+++ DATA TO PROCESS +++

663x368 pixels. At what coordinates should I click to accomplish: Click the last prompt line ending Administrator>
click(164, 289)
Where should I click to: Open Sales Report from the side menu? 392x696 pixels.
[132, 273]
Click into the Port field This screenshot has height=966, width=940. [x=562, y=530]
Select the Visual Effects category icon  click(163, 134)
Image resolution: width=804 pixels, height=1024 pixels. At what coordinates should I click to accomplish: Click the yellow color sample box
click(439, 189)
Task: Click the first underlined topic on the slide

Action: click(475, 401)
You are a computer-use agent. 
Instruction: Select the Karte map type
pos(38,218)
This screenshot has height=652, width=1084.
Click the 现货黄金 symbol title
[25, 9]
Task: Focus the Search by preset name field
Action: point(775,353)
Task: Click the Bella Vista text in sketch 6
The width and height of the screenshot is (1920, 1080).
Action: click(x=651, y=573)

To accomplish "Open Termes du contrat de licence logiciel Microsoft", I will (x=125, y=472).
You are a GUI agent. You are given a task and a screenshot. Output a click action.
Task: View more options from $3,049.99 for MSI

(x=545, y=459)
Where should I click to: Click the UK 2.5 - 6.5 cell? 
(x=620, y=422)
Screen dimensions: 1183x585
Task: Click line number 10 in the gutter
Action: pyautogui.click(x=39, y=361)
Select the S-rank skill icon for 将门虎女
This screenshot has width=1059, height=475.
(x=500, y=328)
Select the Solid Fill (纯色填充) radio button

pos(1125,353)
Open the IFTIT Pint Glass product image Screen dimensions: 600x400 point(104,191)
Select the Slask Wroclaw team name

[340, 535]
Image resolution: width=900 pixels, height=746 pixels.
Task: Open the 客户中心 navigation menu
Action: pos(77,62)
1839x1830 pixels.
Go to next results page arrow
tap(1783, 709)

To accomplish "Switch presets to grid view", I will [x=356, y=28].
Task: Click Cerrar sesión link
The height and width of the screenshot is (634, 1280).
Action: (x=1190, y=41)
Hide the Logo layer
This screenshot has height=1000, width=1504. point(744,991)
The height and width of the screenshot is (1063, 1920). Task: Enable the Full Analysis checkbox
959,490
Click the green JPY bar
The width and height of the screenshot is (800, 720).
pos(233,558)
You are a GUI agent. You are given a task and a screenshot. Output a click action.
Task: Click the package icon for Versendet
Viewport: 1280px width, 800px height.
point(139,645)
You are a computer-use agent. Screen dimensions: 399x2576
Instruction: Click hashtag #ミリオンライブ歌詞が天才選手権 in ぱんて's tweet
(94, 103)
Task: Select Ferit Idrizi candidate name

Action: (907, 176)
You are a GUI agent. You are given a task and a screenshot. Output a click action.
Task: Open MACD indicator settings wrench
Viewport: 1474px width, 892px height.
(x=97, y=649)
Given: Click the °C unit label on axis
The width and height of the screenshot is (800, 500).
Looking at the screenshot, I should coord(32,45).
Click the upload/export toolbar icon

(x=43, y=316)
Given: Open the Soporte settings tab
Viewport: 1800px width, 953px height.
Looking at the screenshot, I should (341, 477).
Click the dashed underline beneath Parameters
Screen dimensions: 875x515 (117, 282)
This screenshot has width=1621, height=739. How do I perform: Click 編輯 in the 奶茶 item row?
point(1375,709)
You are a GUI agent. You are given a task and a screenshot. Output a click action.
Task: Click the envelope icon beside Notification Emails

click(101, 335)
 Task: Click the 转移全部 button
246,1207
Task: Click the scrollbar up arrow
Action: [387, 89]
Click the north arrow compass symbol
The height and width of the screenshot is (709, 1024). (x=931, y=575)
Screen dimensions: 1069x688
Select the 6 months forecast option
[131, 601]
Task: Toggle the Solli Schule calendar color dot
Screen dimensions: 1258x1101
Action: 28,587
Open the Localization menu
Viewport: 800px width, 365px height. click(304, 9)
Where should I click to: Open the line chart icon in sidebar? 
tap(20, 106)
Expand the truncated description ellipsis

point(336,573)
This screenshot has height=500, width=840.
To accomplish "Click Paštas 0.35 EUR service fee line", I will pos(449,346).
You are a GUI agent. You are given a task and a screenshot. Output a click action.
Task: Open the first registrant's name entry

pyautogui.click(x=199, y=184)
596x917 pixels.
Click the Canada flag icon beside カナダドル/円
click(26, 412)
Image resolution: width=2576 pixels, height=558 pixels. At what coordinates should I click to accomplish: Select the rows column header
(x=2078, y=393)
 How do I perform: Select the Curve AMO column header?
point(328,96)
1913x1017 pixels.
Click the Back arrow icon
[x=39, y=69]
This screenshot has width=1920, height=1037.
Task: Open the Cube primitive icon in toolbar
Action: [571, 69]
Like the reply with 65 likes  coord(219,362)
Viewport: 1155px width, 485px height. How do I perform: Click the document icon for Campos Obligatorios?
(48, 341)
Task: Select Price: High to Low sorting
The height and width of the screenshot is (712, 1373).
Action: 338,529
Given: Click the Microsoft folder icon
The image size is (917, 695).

+++

• _WORK TO COMPLETE_
Start at the top line of the records and retype them all exactly.

• _TASK ANSWER_
663x368 pixels. At what coordinates should I click to accomplish: Click the last prompt line ending Administrator>
click(164, 289)
Where should I click to: Open Sales Report from the side menu? 392x696 pixels.
[132, 273]
Click into the Port field This screenshot has height=966, width=940. [x=562, y=530]
Select the Visual Effects category icon  click(163, 134)
Image resolution: width=804 pixels, height=1024 pixels. At what coordinates should I click to accomplish: Click the yellow color sample box
click(439, 189)
Task: Click the first underlined topic on the slide

Action: click(475, 401)
You are a computer-use agent. 
Instruction: Select the Karte map type
pos(38,218)
This screenshot has height=652, width=1084.
Click the 现货黄金 symbol title
[25, 9]
Task: Focus the Search by preset name field
Action: point(775,353)
Task: Click the Bella Vista text in sketch 6
The width and height of the screenshot is (1920, 1080).
Action: click(x=651, y=573)

To accomplish "Open Termes du contrat de licence logiciel Microsoft", I will (x=125, y=472).
You are a GUI agent. You are given a task and a screenshot. Output a click action.
Task: View more options from $3,049.99 for MSI

(x=545, y=459)
Where should I click to: Click the UK 2.5 - 6.5 cell? 
(x=620, y=422)
Screen dimensions: 1183x585
Task: Click line number 10 in the gutter
Action: pyautogui.click(x=39, y=361)
Select the S-rank skill icon for 将门虎女
This screenshot has width=1059, height=475.
(x=500, y=328)
Select the Solid Fill (纯色填充) radio button

pos(1125,353)
Open the IFTIT Pint Glass product image Screen dimensions: 600x400 point(104,191)
Select the Slask Wroclaw team name

[340, 535]
Image resolution: width=900 pixels, height=746 pixels.
Task: Open the 客户中心 navigation menu
Action: pos(77,62)
1839x1830 pixels.
Go to next results page arrow
tap(1783, 709)

To accomplish "Switch presets to grid view", I will [x=356, y=28].
Task: Click Cerrar sesión link
The height and width of the screenshot is (634, 1280).
Action: (x=1190, y=41)
Hide the Logo layer
This screenshot has height=1000, width=1504. point(744,991)
The height and width of the screenshot is (1063, 1920). Task: Enable the Full Analysis checkbox
959,490
Click the green JPY bar
The width and height of the screenshot is (800, 720).
pos(233,558)
You are a GUI agent. You are given a task and a screenshot. Output a click action.
Task: Click the package icon for Versendet
Viewport: 1280px width, 800px height.
point(139,645)
You are a computer-use agent. Screen dimensions: 399x2576
Instruction: Click hashtag #ミリオンライブ歌詞が天才選手権 in ぱんて's tweet
(94, 103)
Task: Select Ferit Idrizi candidate name

Action: (907, 176)
You are a GUI agent. You are given a task and a screenshot. Output a click action.
Task: Open MACD indicator settings wrench
Viewport: 1474px width, 892px height.
(x=97, y=649)
Given: Click the °C unit label on axis
The width and height of the screenshot is (800, 500).
Looking at the screenshot, I should coord(32,45).
Click the upload/export toolbar icon

(x=43, y=316)
Given: Open the Soporte settings tab
Viewport: 1800px width, 953px height.
Looking at the screenshot, I should (341, 477).
Click the dashed underline beneath Parameters
Screen dimensions: 875x515 (117, 282)
This screenshot has width=1621, height=739. How do I perform: Click 編輯 in the 奶茶 item row?
point(1375,709)
You are a GUI agent. You are given a task and a screenshot. Output a click action.
Task: Click the envelope icon beside Notification Emails

click(101, 335)
 Task: Click the 转移全部 button
246,1207
Task: Click the scrollbar up arrow
Action: [387, 89]
Click the north arrow compass symbol
The height and width of the screenshot is (709, 1024). (x=931, y=575)
Screen dimensions: 1069x688
Select the 6 months forecast option
[131, 601]
Task: Toggle the Solli Schule calendar color dot
Screen dimensions: 1258x1101
Action: 28,587
Open the Localization menu
Viewport: 800px width, 365px height. click(304, 9)
Where should I click to: Open the line chart icon in sidebar? 
tap(20, 106)
Expand the truncated description ellipsis

point(336,573)
This screenshot has height=500, width=840.
To accomplish "Click Paštas 0.35 EUR service fee line", I will pos(449,346).
You are a GUI agent. You are given a task and a screenshot. Output a click action.
Task: Open the first registrant's name entry

pyautogui.click(x=199, y=184)
596x917 pixels.
Click the Canada flag icon beside カナダドル/円
click(26, 412)
Image resolution: width=2576 pixels, height=558 pixels. At what coordinates should I click to accomplish: Select the rows column header
(x=2078, y=393)
 How do I perform: Select the Curve AMO column header?
point(328,96)
1913x1017 pixels.
Click the Back arrow icon
[x=39, y=69]
This screenshot has width=1920, height=1037.
Task: Open the Cube primitive icon in toolbar
Action: [571, 69]
Like the reply with 65 likes  coord(219,362)
Viewport: 1155px width, 485px height. How do I perform: Click the document icon for Campos Obligatorios?
(48, 341)
Task: Select Price: High to Low sorting
The height and width of the screenshot is (712, 1373).
Action: 338,529
Given: Click the Microsoft folder icon
The image size is (917, 695).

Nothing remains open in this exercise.